Interactive Magazine
La venganza del Iniestazo por parte del Chelsea llegó mediante una lección de practicidad que desesperó a la plasticidad del Barça que, si quiere estar el próximo 19 de mayo en la final de Múnich, deberá de remontar el 1-0 con el que salió ayer de Stamford Bridge.
Y que se vayan preparando, porque el decorado que se prevé para dentro de seis días se va a parecer mucho a lo visto ayer en Londres.
Stamford Bridge es un campo donde el Barça se siente muy incómodo y el Chelsea es un rival absolutamente desagradable para los de Guardiola, que se ven obligados a sufrir la condena de Sísifo.
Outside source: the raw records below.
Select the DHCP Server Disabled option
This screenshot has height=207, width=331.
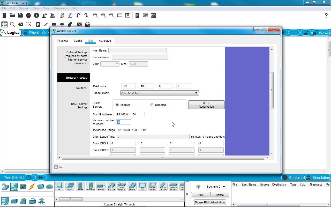[152, 105]
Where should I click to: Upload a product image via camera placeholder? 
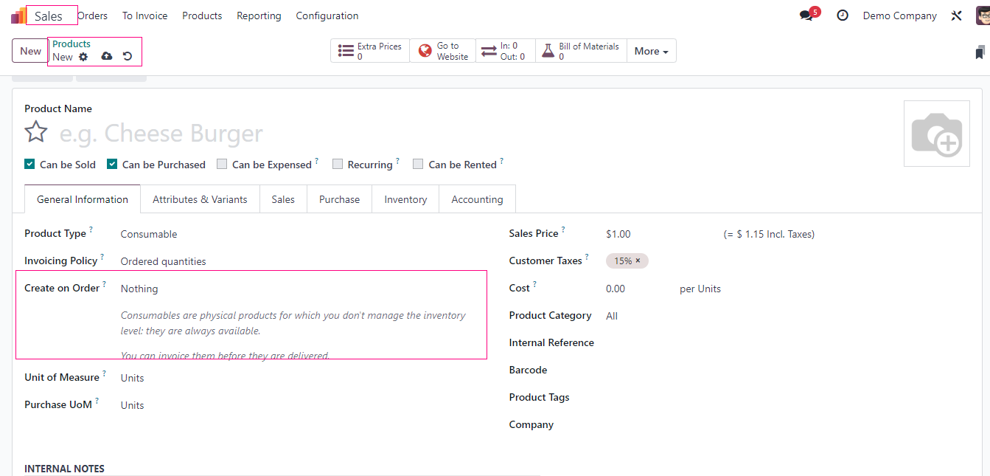coord(936,134)
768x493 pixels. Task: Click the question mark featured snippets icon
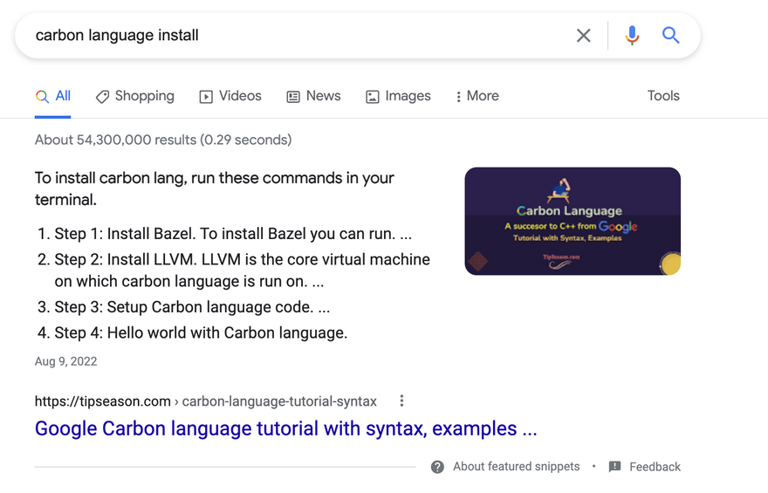[437, 467]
Arrastran una piedra por la ladera de una montaña y cada vez que llegan a la cima, la roca cae por la pendiente y vuelta a empezar. O dicho de otra manera. Ir a Stamford Bridge es darse de cabezazos una y otra vez contra un Muro Azul.
Chelsea se Toma su venganza y Barça debe remontar en ''Casa''
Todos los números del partido Favorecieron al Barcelona, que arrasó en tiros a puerta, en posesión (78-22), en faltas y en disposición. Lo hicieron bien todo menos una cosa. Meterla. El Chelsea supo aprovechar su oportunidad y cumplió así el guión de partido que el día antes había profetizado Fàbregas. Son unos killers, a la mínima que te equivocas, te matan".
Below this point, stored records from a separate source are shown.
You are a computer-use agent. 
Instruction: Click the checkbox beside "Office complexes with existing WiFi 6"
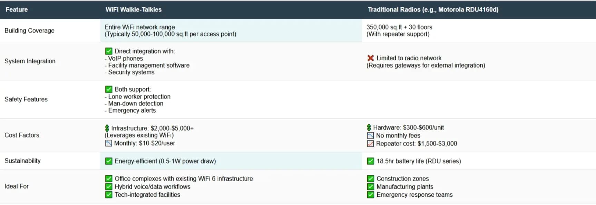click(109, 179)
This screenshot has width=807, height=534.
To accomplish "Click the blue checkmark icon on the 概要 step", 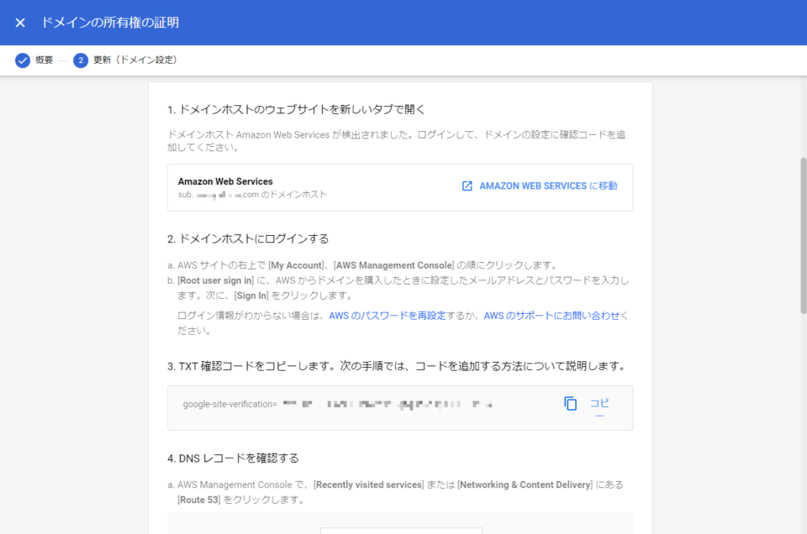I will [x=23, y=60].
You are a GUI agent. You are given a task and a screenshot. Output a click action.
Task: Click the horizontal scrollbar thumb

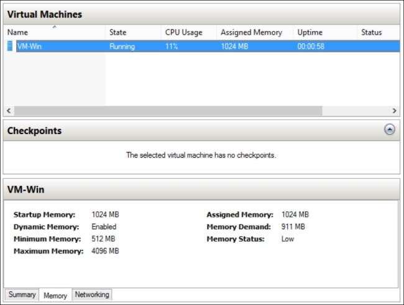pyautogui.click(x=168, y=111)
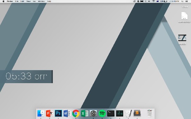Open Notification Center from the menu bar
The width and height of the screenshot is (191, 119).
tap(187, 1)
Y Drogba les mató en el descuento de la primera parte después de una jugada en la que se equivocó el que nunca se equivoca.
Messi perdió un balón en el centro del campo, Lampard lo abrió a Ramires, quien progresó por su banda y centró para que Drogba, tan gran jugador como sobreactuado comediante, pusiera el 1-0 en el marcador.
El Barça hizo de tripas corazón y siguió erre que erre asaltando la muralla azul. Adriano lo intentó, dispusieron Messi, Xavi y Alves de sendas faltas directas, Alexis siguió igual de empanado de cara a portería y Cech recordó sus tiempos de número uno de las porterías europeas realizando un auténtico paradón a un cabezazo de Puyol.